*PROBLEM DESCRIPTION*:
Please output the data below exactly as given, starting at its first line and stopping after the line that contains "Given: Select the Task ID #12350 heading".

(Stored data entries)

⟨

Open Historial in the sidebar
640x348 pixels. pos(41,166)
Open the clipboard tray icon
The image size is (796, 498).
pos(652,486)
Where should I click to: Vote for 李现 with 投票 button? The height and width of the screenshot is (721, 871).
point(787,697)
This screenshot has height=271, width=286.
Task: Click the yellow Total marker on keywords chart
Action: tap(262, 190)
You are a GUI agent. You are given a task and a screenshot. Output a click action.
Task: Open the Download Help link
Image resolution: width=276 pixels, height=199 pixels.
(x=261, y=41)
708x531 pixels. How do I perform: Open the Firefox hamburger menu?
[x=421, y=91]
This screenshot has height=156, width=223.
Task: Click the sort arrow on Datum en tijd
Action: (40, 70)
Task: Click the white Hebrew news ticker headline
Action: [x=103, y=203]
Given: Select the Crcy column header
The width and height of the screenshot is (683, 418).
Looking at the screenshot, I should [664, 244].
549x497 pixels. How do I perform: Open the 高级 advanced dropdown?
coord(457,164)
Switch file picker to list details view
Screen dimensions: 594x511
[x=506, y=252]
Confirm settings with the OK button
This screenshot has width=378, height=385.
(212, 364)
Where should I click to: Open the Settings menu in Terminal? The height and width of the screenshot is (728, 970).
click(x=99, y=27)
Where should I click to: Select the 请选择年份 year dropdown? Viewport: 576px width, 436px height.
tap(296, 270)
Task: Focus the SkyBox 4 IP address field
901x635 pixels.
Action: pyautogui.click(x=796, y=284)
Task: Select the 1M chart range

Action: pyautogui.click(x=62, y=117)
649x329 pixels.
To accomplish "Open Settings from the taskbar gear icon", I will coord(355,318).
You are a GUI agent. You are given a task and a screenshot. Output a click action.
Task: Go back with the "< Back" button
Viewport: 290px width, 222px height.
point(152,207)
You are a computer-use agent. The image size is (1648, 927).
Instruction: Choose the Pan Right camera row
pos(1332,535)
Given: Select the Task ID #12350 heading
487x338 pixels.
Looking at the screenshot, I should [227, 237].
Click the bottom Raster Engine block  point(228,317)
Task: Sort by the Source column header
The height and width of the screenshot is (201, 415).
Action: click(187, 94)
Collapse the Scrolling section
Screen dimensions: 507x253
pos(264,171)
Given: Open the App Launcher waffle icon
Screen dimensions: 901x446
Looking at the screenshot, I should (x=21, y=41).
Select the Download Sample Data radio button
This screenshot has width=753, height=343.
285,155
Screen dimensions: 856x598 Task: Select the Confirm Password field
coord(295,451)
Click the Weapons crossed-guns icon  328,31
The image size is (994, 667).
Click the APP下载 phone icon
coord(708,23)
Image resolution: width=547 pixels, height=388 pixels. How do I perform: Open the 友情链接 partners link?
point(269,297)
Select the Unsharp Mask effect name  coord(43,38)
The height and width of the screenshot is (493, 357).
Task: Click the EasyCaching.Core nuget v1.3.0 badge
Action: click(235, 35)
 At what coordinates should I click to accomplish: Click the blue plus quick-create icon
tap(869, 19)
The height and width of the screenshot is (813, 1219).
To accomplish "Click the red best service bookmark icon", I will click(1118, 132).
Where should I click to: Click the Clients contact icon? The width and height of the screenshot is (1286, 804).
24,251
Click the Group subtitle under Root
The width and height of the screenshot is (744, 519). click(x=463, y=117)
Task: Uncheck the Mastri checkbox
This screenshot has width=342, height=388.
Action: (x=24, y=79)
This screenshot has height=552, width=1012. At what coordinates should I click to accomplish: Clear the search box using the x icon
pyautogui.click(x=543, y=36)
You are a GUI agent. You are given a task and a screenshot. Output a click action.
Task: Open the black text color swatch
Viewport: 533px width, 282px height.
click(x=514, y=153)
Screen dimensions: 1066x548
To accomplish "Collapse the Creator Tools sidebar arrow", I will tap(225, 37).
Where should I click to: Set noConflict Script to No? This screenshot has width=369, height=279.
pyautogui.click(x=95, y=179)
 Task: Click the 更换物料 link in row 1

⟩

*SOLUTION FOR THIS PROBLEM*:
Open Historial in the sidebar
640x348 pixels. pos(41,166)
Open the clipboard tray icon
The image size is (796, 498).
pos(652,486)
Where should I click to: Vote for 李现 with 投票 button? The height and width of the screenshot is (721, 871).
point(787,697)
This screenshot has height=271, width=286.
Task: Click the yellow Total marker on keywords chart
Action: tap(262, 190)
You are a GUI agent. You are given a task and a screenshot. Output a click action.
Task: Open the Download Help link
Image resolution: width=276 pixels, height=199 pixels.
(x=261, y=41)
708x531 pixels. How do I perform: Open the Firefox hamburger menu?
[x=421, y=91]
This screenshot has height=156, width=223.
Task: Click the sort arrow on Datum en tijd
Action: (40, 70)
Task: Click the white Hebrew news ticker headline
Action: [x=103, y=203]
Given: Select the Crcy column header
The width and height of the screenshot is (683, 418).
Looking at the screenshot, I should [664, 244].
549x497 pixels. How do I perform: Open the 高级 advanced dropdown?
coord(457,164)
Switch file picker to list details view
Screen dimensions: 594x511
[x=506, y=252]
Confirm settings with the OK button
This screenshot has width=378, height=385.
(212, 364)
Where should I click to: Open the Settings menu in Terminal? The height and width of the screenshot is (728, 970).
click(x=99, y=27)
Where should I click to: Select the 请选择年份 year dropdown? Viewport: 576px width, 436px height.
tap(296, 270)
Task: Focus the SkyBox 4 IP address field
901x635 pixels.
Action: pyautogui.click(x=796, y=284)
Task: Select the 1M chart range

Action: pyautogui.click(x=62, y=117)
649x329 pixels.
To accomplish "Open Settings from the taskbar gear icon", I will coord(355,318).
You are a GUI agent. You are given a task and a screenshot. Output a click action.
Task: Go back with the "< Back" button
Viewport: 290px width, 222px height.
point(152,207)
You are a computer-use agent. The image size is (1648, 927).
Instruction: Choose the Pan Right camera row
pos(1332,535)
Given: Select the Task ID #12350 heading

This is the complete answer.